Chippewa
- A Woodland tribe, one of the largest and most important of the Algonquian
family, which formerly ranged both shores of Lakes Superior and Huron across
Minnesota to North Dakota. They were also known as the Ojibwa.
The Chippewa were once a part of the Potawatomi
and Ottawa, and with them were known as the "Three Fires." But they
separated in the westward movement of the group. They early obtained
guns from the white man and were able to stop the expansion of the warlike
Dakota and the Fox, who sought to take from their valuable wild rice fields.

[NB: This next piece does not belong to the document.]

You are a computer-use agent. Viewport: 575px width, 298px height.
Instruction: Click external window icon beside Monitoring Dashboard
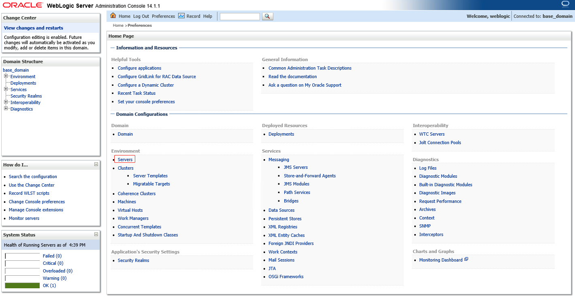(x=466, y=259)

They beat the Fox so badly that the latter took refuge with the Sauk, with
whom they were ever after allied.
They were first known only as the Ojibwa
- and in fact, most of the Indians themselves use this term today - but
the name was twisted about in mispronunciation until it became Chippewa,
which became the favorite of historians. Ojibwa, meaning "to roast
until puckered up," had been given them by other tribes because the tops
of their moccasins were puckered at the seam in sewing.
The Chippewa were not prominent in the
early history of the United States. This was because they were remote
from the frontiers during the colonial wars. They gave been on friendly
terms with the white man since their treaty of 1815.
The Chippewa, a handsome, intelligent tribe,
in the old days lived in wigwams made of birch bark and grass mats.
Expert in the use of the canoe, they were good fisherman. Their main
food was wild rice.
Henry R. Schoolcraft, the great Indian authority,
lived among them and married a Chippewa woman. He wrote much about
them, and Longfellow further popularized them by using Schoolcraft's material
in his poem Hiawatha. While the name Hiawatha was drawn from
Iroquois sources, the stories are nearly all from the Chippewa.
The name is preserved by streams in Wisconsin,
Ohio, and Michigan; by counties in Michigan, Wisconsin, and Minnesota;
and by place names in Pennsylvania, New York, Wisconsin, Michigan,
and Ohio. There is a Chippewa Bay in new York, a Chippewa Falls in
Wisconsin, and a Chippewa Lake in Ohio. There is a town named Ojibwa
in Wisconsin.
Related Information
within this Site
[ Assiniboin
][ Confederation ][ Hole-in-the-Day
]
[ Longfellow
][ Menominee ][ Ottawa
][ Potawatomi ]
[ Sauk
and Fox ][ Schoolcraft ][ Tattooing
]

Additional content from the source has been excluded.